Choosing a toilet for an apartment
We recently needed to replace one of the toilets in the apartment building we own. Previously we had just bought whatever the home center associate recommended. This time we did a bit of research as to which brand would best fit our needs. We ended up picking the American Standard Cadet 3.
We wanted a reliable toilet that used standard parts, that was moderately priced and that was available at one of the large home centers where we routinely shop.
We looked at the following sources:
Maximum Performance (MaP) testing of popular models, 2008 -The Consumer Reports test results were not useful to us. They listed too few models to be able to find a match with what the home centers carry. In addition, most of the toilets they listed were the pressure assisted ones. We rejected these because they are loud, have more complexity which might be a source of maintenance problems, cost more and there seem to be many gravity toilets that perform very well.
The most highly rated gravity toilet by professional plumbers seemed to be the Toto Drake. Nobody seemed to have anything bad to say about it. Unfortunately the home centers didn't seem to carry it and it was fairly expensive.

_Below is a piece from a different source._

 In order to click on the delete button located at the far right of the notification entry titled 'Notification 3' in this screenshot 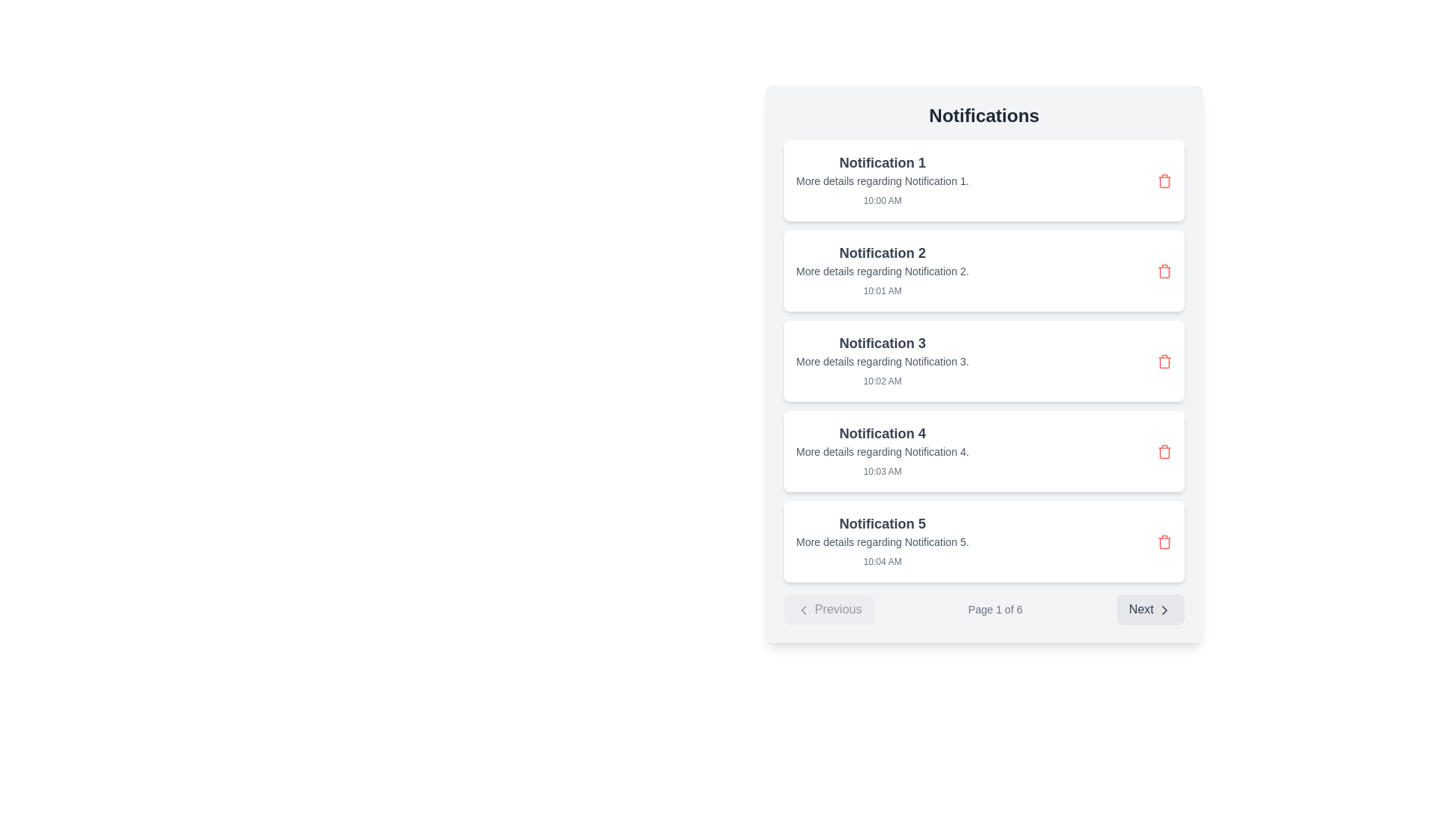, I will do `click(1164, 360)`.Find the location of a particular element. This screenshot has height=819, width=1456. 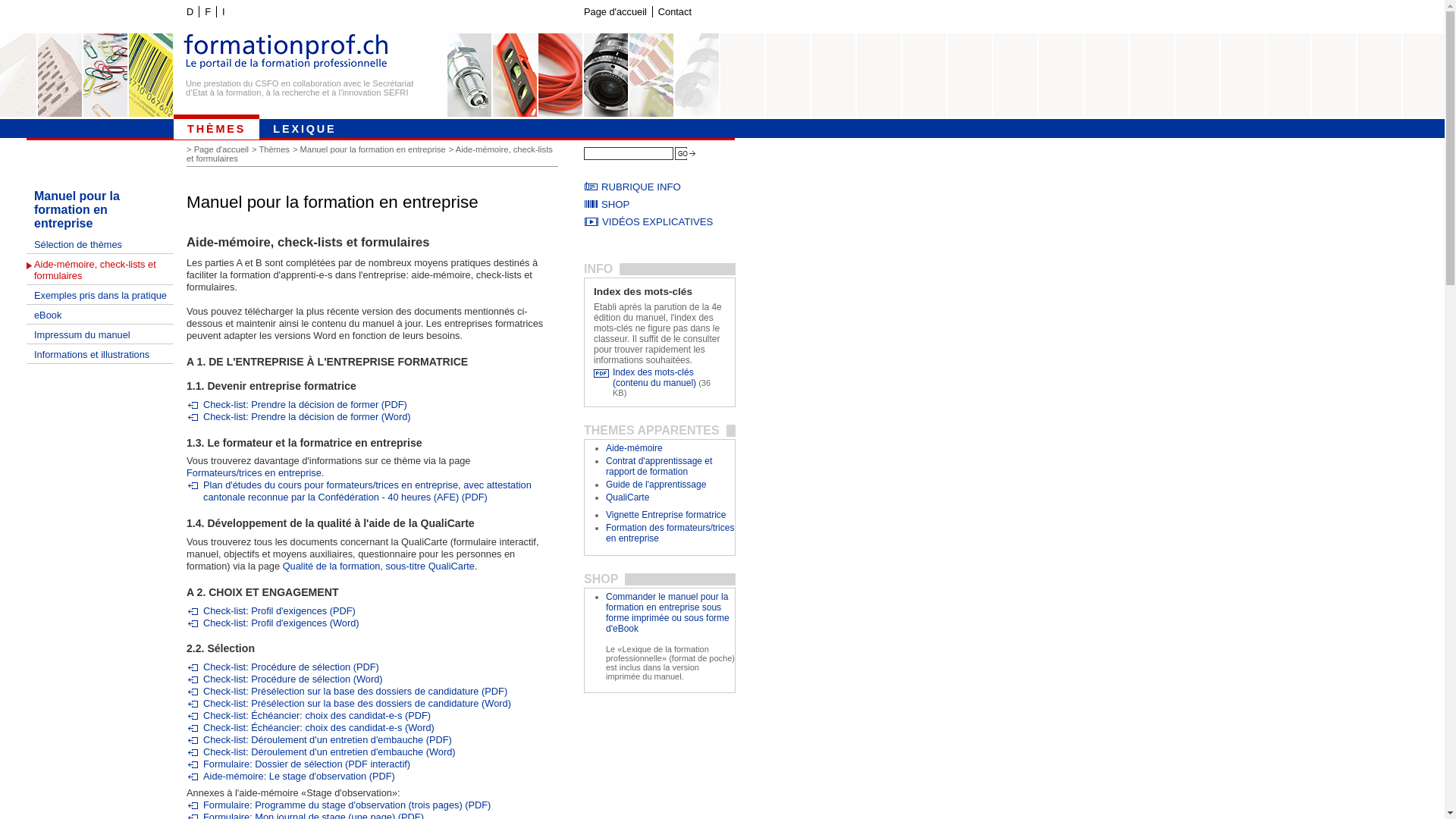

'Guide de l'apprentissage' is located at coordinates (604, 485).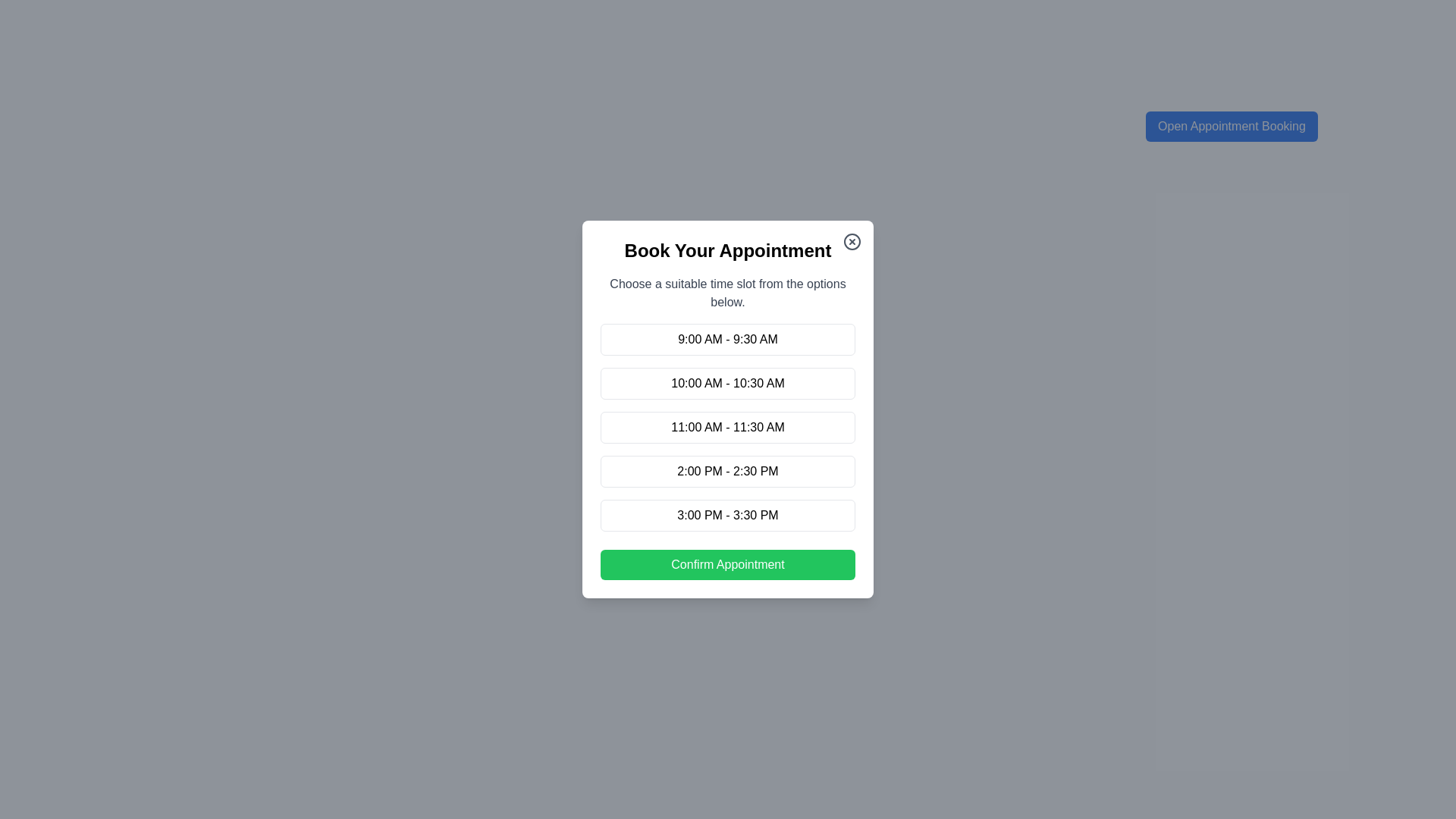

Lowes and Home Depot both carried the American Standard Cadet 3. This passed the 1000 gram MaP flush test, the largest load that they test with. Terry Love's toilet report didn't mention it, but there was some grudging support for the Cadet 3 amongst professional plumbers who in general seemed to have a low opinion of American Standard quality. There were some reports of numerous installs of the toilet without any problems. That was good enough for us and we went with it.
We paid $121 for the white round front (RF) version at Lowes. We needed the RF version because the bathroom where it was installed is very small and the elongated version would have been too large.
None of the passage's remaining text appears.